Cast: Bette Davis, Henry Fonda

Director: William Wyler

Screenplay: Clements Ripley

Running time: 1 hr 45 mins

Genre: Drama/Romance



CRITIQUE:


It’s easy to mistake Jezebel from Gone with the Wind, because after all, both are filmic cousins, sharing almost identical narrative strands and convoluted history behind the making. Parallels exist therein, both set in the Southern Americana around the age of Civil War, both featuring impulsive heroines and reluctant, will-or-won’t-they romances, but whereupon Gone with the Wind is a lavish Technicolor vista, Jezebel is shot in black-and-white. Of course, the former descends into one of the most enduring classics of all-time, the latter is essentially a character-driven film, perhaps explaining its lesser mass appeal. Nevertheless, it is an incredible film primarily because of Bette Davis’s presence, unarguably the finest actress in the Hollywood Studio era.
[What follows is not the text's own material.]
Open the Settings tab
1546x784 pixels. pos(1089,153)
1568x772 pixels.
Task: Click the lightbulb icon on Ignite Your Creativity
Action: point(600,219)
Worth noting especially is that it was released a year before GWTW, after a relentless studio battle, with Davis contemptuously stamping down her starpower, a diva of all sorts, who was originally slated to star as Scarlett O’Hara with Errol Flynn as Rhett Butler, but Davis refused Flynn’s leading man capabilities and demanded Warner Bros. to tailor her own piece. The result is Davis’s well-deserved second Oscar triumph. This superlative, incendiary performances is what classic Hollywood performances are made of, that recent stars could only dream of pulling off – her Jezebel is a heady, vain, selfish, magnificently free-spirited creature that defies any masculine domination, deciding to go horse-back riding on her engagement party just because she likes to, wearing a red dress to a ceremonial society ball (where a strict code requires all women to wear white) just because her fiancée didn’t turn up in her dress-fitting. Davis draws this character in an officious whisk, and spins her character arcs as swift as a heartbeat yet never denying her depth: that scene alone when she meets again her ex- fiancée with a new wife, her batting of her eyelids, her penetrating look as she stares from her man to his wife is an incredibly wordless yet measured performance. This story about love, loss and redemption feels fresh in the late 1930s, so when Jezebel pleads to perform her final act of self-redemption, she loses selfishness and greed and learns self-sacrificing love. What could have been an aww-moment, William Wyler, before unleashing galloping horses and Biblical epic of Ben-Hur, consolidates the final scenes in a resonant, powerful closure.


VERDICT:

Not exactly as exquisite, grandiose, sweeping piece like its cinematic sister Gone with the Wind, but it’s Bette Davis and her incredible megawatt performance that makes Jezebel an astounding one-actor’s show.